Several model comparison tests (lrtest, anova) in R require that the compared model are estimated on exactly the same data set; this means that some variables has missing values, which are excluded in the model fitting, will cause problems. For simplicity, we here therefore exclude all rows with missing values in any SNP.

We will make use of the top 20 best SNPs from the results in the GWAS workshop. We save the names of these in the vector top_snps.

As this procedure may take some time, I have saved the resulting mydata and top_snps in the R-file mydata.R, which can be loaded into R directly. This file should be available in a download link on the course programme page. Download it, load it into R, and look at the first entries of mydata and top_snps.
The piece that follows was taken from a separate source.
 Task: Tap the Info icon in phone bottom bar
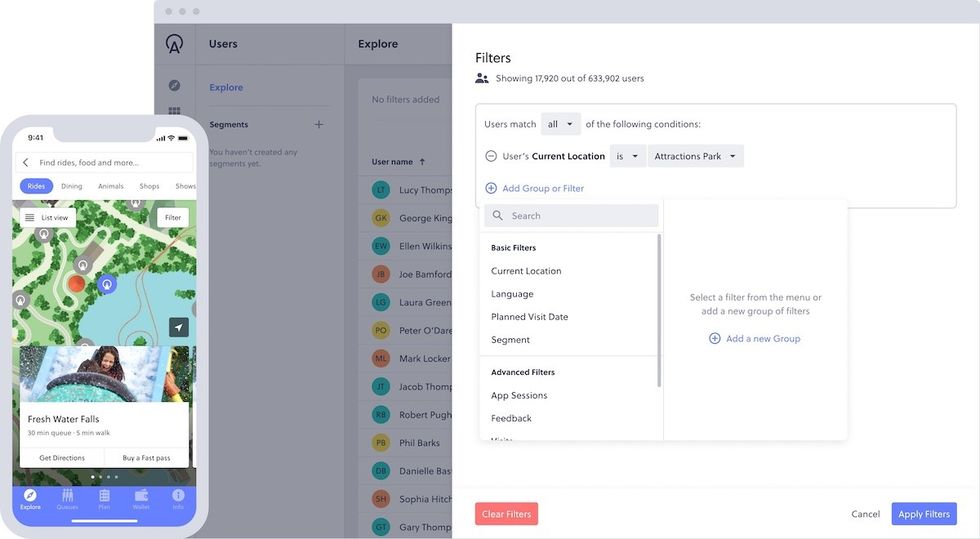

myRfile="data/mydata.R" # change this to fit the location where you download the R-file
if(!file.exists(myRfile)){
  #extract as data.frame
  genot=as.data.frame(as.numeric(gtdata(genodata.qc0)))
  phenot=as.data.frame(genodata.qc0)
  
  top_snps=an@results[,"P1df", drop=FALSE]
  top_snps=data.frame(rownames(top_snps),top_snps)[order(top_snps$P1df),"rownames.top_snps."][1:20]
  
  mydata=merge(genot[,names(genot) %in% top_snps], phenot, by="row.names")
  row.names(mydata)=mydata$Row.names
  mydata[,c("id","Row.names")]=NULL
  # remove rows with missing values
  mydata=mydata[complete.cases(mydata),]
  
  save(mydata,top_snps, file=myRfile)
}else{
  load(myRfile)
}
head(mydata)

head(top_snps)

## [1] rs12629868 rs6444131  rs4541401  rs10871764 rs11919115 rs2665749 
## 727777 Levels: AFFX-SNP_10105880__rs3737108 ... SNP_A-2280133

---

2 Models

We want to investigate how the top SNPs identified in the GWAS workshop can be combined into a multivariate model. Do we need all SNPs or just a subset? How can we evaluate which subset is best?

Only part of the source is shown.